Recipe: Better-Than-Takeout Pad See Ew

My weakness for greasy Asian noodles finally gone too far, I set out to make a homemade, less greasy version of a Chinatown hole-in-the-wall favorite. Even without a wok, it was delicious and satisfying—not to mention finished in the same amount of time delivery would have taken.

Serves 4

For the marinade:
    • 1 tablespoon honey
    • ¼ cup light soy sauce (not light as in low-sodium—just light as in not dark)
    • 1 teaspoon grated ginger
    • 1 stalk lemongrass, bruised and cut into 3-inch slices

For the stir-fry:
    • 3 cloves garlic, minced
    • 1 fourteen-ounce package of dried wide rice noodles (or, ideally, fresh noodles)
    • 2 cups shrimp, chicken, pork, beef, or a mixture, cleaned and cut into 1-inch cubes
    • 2 cloves of garlic, thinly sliced
    • 1 pound bok choy, broccoli, Chinese broccoli, or a mixture, cleaned and cut into 1-inch pieces
    • ¼ cup dark soy sauce
    • 3 tablespoons light soy sauce
    • 2 eggs
    • vegetable oil
    • Sriracha/Asian hot sauce to taste

Make the marinade:
Whisk together marinade ingredients and pour over prepared protein. Seal in a plastic bag or container and refrigerate up to three hours.

Prepare noodles:
If fresh, slice into one-inch ribbons. If dried, pour hot water over noodles in a bowl and soak just until they become pliable (about eight minutes). Don't wait until they get soft! Remember, they're going into the wok, and you don't want them to get gummy.

Prepare the stir-fry:
Get everything ready and lay it out on the counter. You're going to need to move fast once you get the pan hot.

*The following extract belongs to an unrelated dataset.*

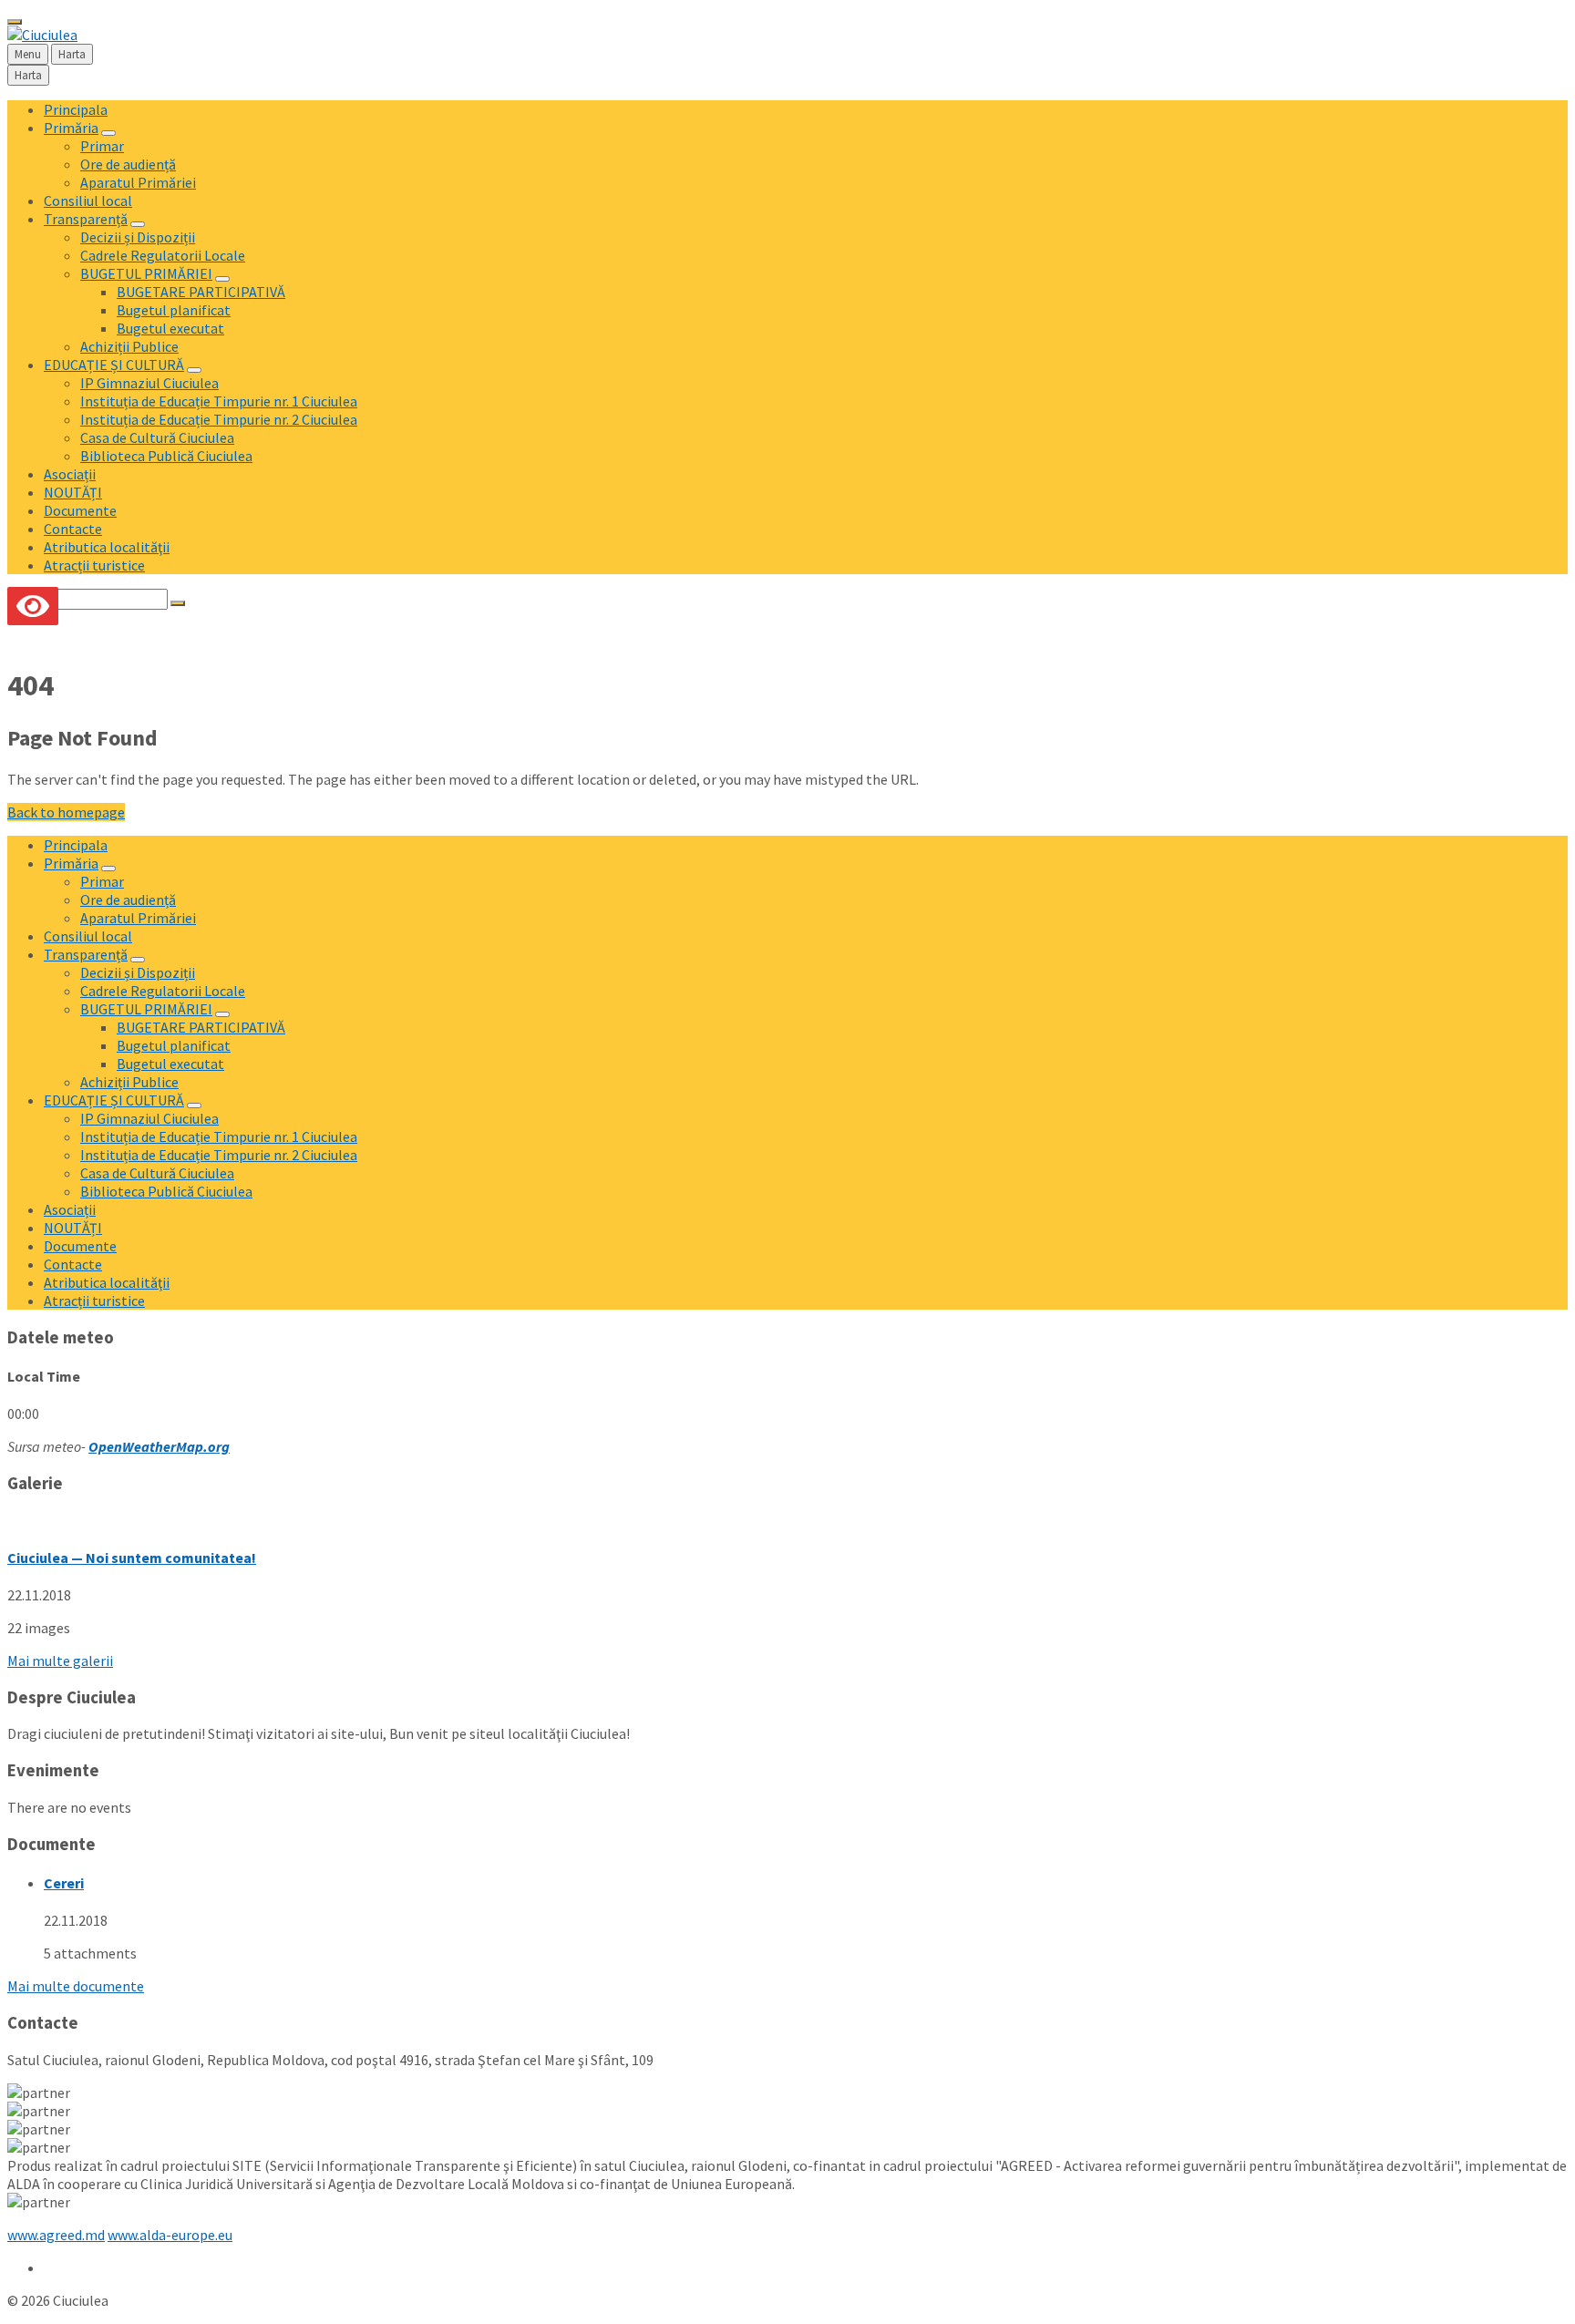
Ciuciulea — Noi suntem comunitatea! (131, 1557)
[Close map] (14, 22)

Heat two tablespoons vegetable oil in pan over high heat until almost smoking. Add garlic, and cook one to two minutes, just until it starts to brown.

Add vegetables in batches, along with one tablespoon of light soy sauce, stirring and flipping frequently until cooked through but still crunchy. (I like a healthy amount of crunch in my vegetables and don't bother blanching them beforehand. If you want them to cook through more thoroughly, go ahead and blanch before.)

Shove vegetables over to the side of the wok and crack two eggs into the pan. Let them sit a few seconds, just until the white begins to set, then scramble in the pan and incorporate with the vegetables. Remove mixture wok and place in serving bowl.

Return wok to heat and add proteins, along with one tablespoon of soy sauce. Cook over high heat until cooked through.

Add vegetables back into the wok, along with noodles, the rest of the light soy sauce, and all of the dark soy sauce. Stir together and cook until warmed through.

Add hot sauce to taste and serve immediately! Eat up, as the leftovers get a bit gummy.